For those of you who are not familiar with the story, the U.S. branch of the Anglican Church, called the Episcopal Church, is slowly breaking up. It’s been going on for some time now, due to culture war disputes, and the tools of choice have been litigation, or compelling others to go seek litigation to resolve matters that are easily solved by canons.

In Rosemont, Pennsylvania, there is a church that has been having the local diocese (next higher level) giving them a hard time for almost 10 years.

The bishop in the diocese wants to take the Rosemont property, because he doesn’t like the priest there, Rev. David Moyer. Different than in the Roman Catholic Church, the Episcopal parish has some say in who is the priest of the parish. But the local Bishop has been trying every trick imaginable to get rid of Dr. Moyer.

About eight years ago, the Bishop decided to pull Moyer’s license to preach. But that didn’t stop Moyer. So next, the Bishop (and his Standing Committee, which is like a board of directors of the Diocese) decided to sue the parish board (Vestry), try to take the property, and kick out Moyer.

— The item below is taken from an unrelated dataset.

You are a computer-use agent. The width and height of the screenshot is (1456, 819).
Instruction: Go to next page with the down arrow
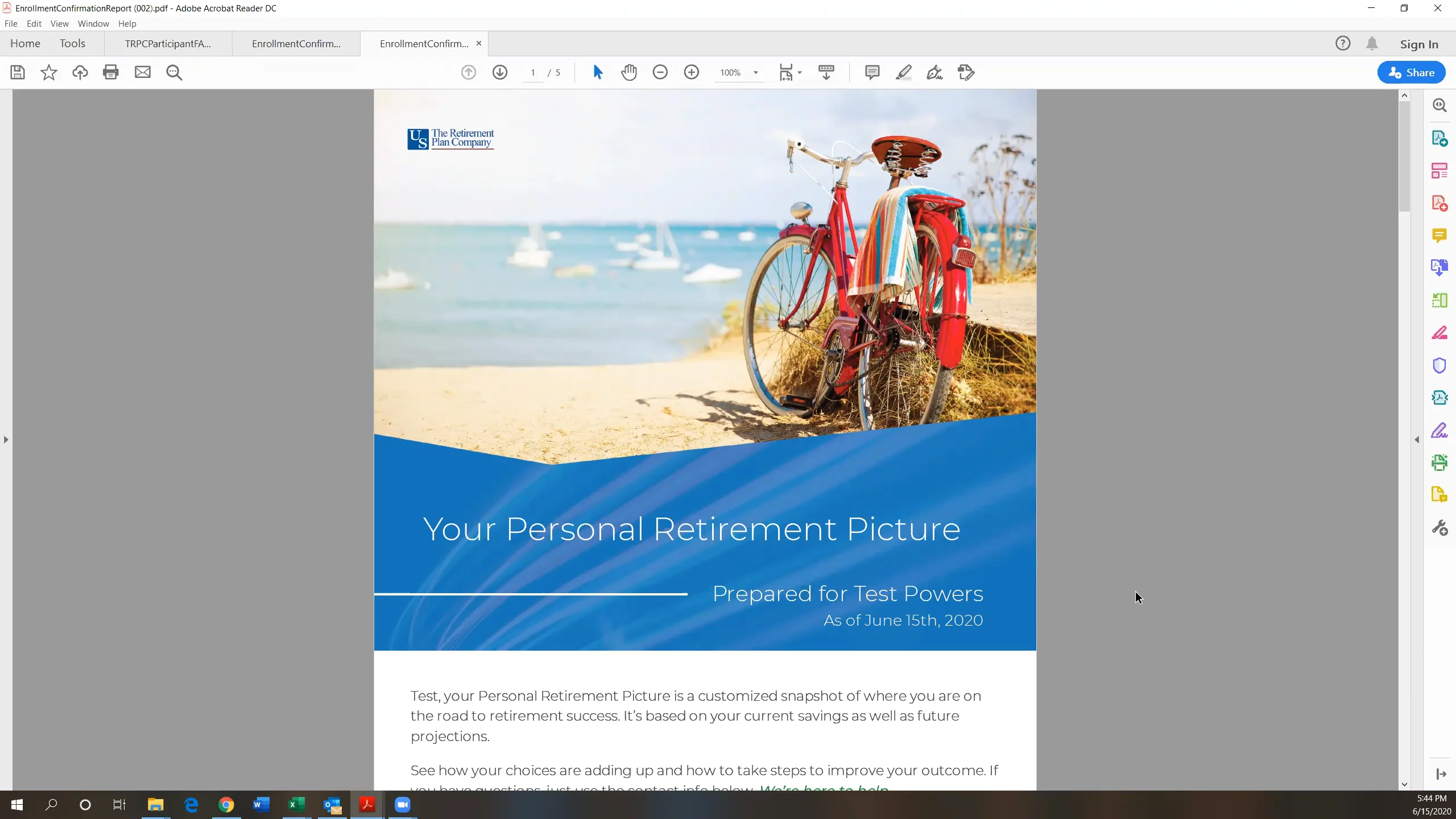[500, 72]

The law firm representing the Bishop is Drinker Biddle & Reath in Philadelphia. They are seeking summary judgment on behalf of the Diocese. Summary judgment is part of motion practice in most court systems. What summary judgment usually means is that there is no dispute as to material facts, and a case can be decided by having the judge determine the law. (In the common law system, the jury usually determines the facts, and the judge the law. Quite often, though, the judge can determine both the facts and the law.)

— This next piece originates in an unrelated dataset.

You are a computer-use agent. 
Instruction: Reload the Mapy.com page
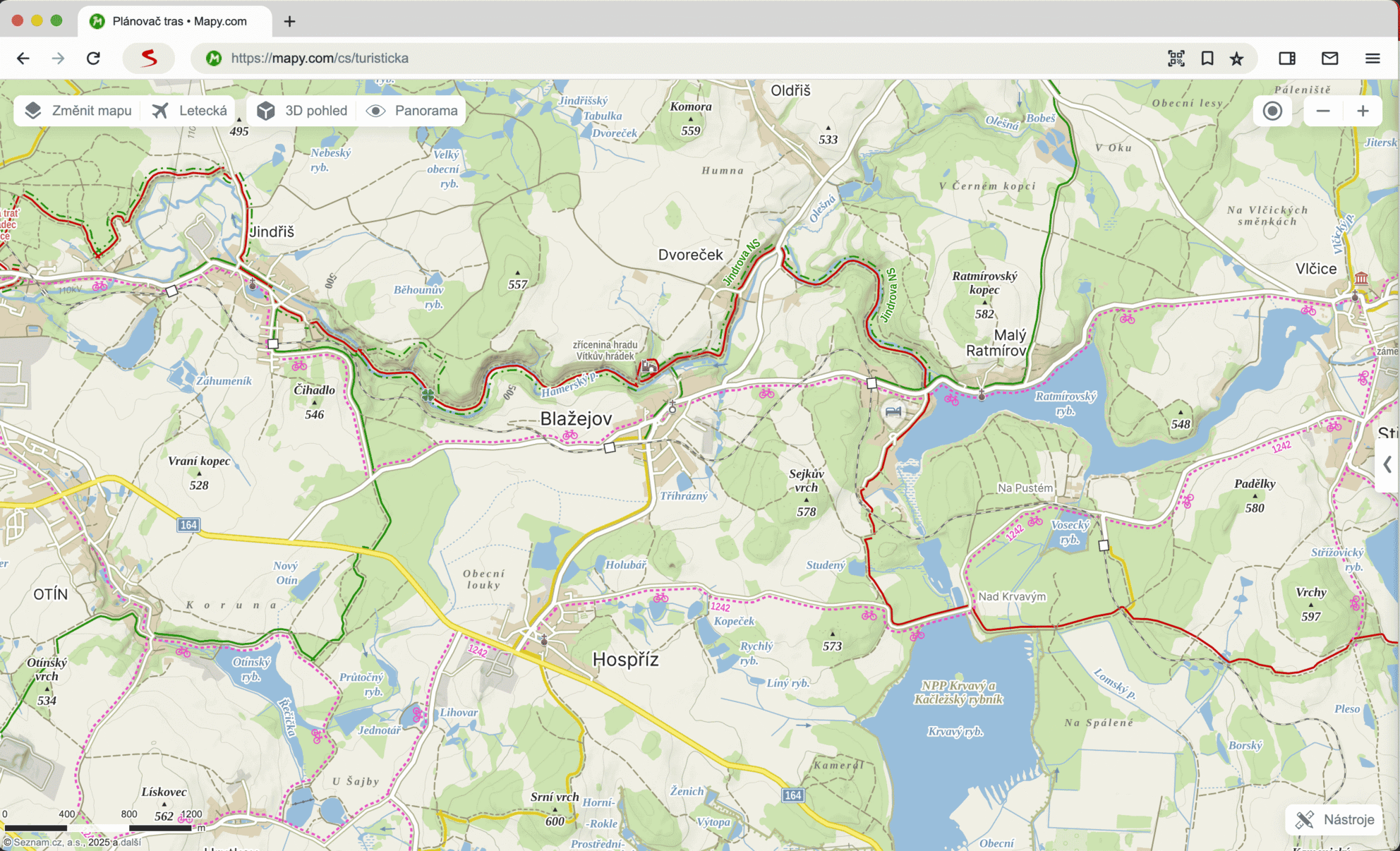click(93, 59)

When I had the St. Clement’s litigation almost 20 years ago, because of the non-canonical and downright illegal things the St. Clement’s vestry and rector were doing at the time, the judges in Philadelphia—mostly Roman Catholics–wouldn’t give me the time of day. They looked to the rules of their own denomination (Roman Catholicism) and applied those to the case I brought. The legal jargon is “hierarchical polity”, but the Roman Catholic judges basically defined “hierarchical polity” in Pennsylvania to be the same as however the Roman Catholic church is governed. Long story. I’m sure I’ve blogged it before.

For me, the particular issue was “who decides membership in a parish?” where the then-vestry was not acknowledging my membership rights. (This is small bore, but in the Episcopal Church, the member decides where his/her membership resides.) The Philadelphia judges decided that a Bishop determines this—again, because that’s how it works in the Roman Catholic Church.

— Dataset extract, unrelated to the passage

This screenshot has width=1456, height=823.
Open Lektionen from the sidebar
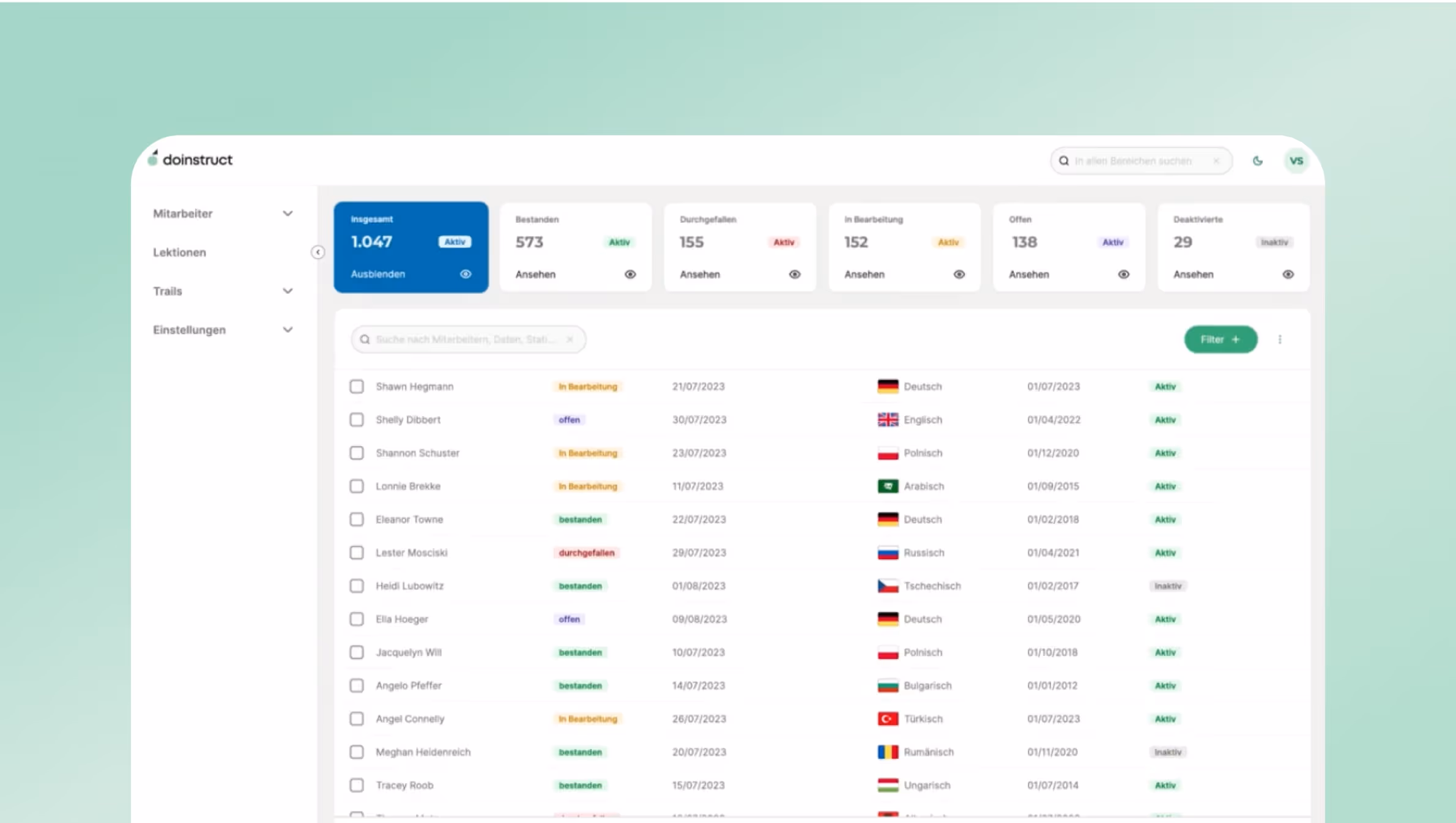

And to tell you: this is very much Pennsylvania. Although Roman Catholics are a distinct minority within the state (maybe 33%), they have a lot of influence, because it’s very much a “home rule” state where local officials get a lot of power. So they tend to get pushy about their ways and their political agenda. Abortion is a hot-button issue in Pennsy. Wonder why . . .

Back to the Church of Good Shepherd: If the Orphans’ Court judge in Montgomery County, Stanley J. Ott, decides to rule as if Good Shepherd is a Roman Catholic Church, he is going to give the property to the Bishop in summary judgment. Simply because he’s the bishop.

If the judge is actually going to study the case, what I think he’s going to conclude is that even if the vestry and Reverend Moyer are not eligible to continue in their parish roles, the property is held in trust for the parishioners of the Good Shepherd, and they would be entitled to continue to control the property through a qualifying vestry. The question would then be, who decides if the vestry still qualifies to hold the property?

In my view, this is a question of fact–and very likely, one that is material and disputed. If the vestry employs a rector who is not licensed to preach in the diocese, is the vestry disqualified? How?

There are a lot of particulars to this case, and a lot of bylaws in the Episcopal Church canons that really need to be studied by the civil court, to determine exactly what the rights to property are within the denomination. It doesn’t just impact the Good Shepherd. It actually impacts every denomination in Pennsylvania where you have any leadership that is referred to as “bishop” or “elder” or some other term of authority.

In my opinion, summary judgment would be inappropriate as a result of the actions in court this coming Monday. But we shall see.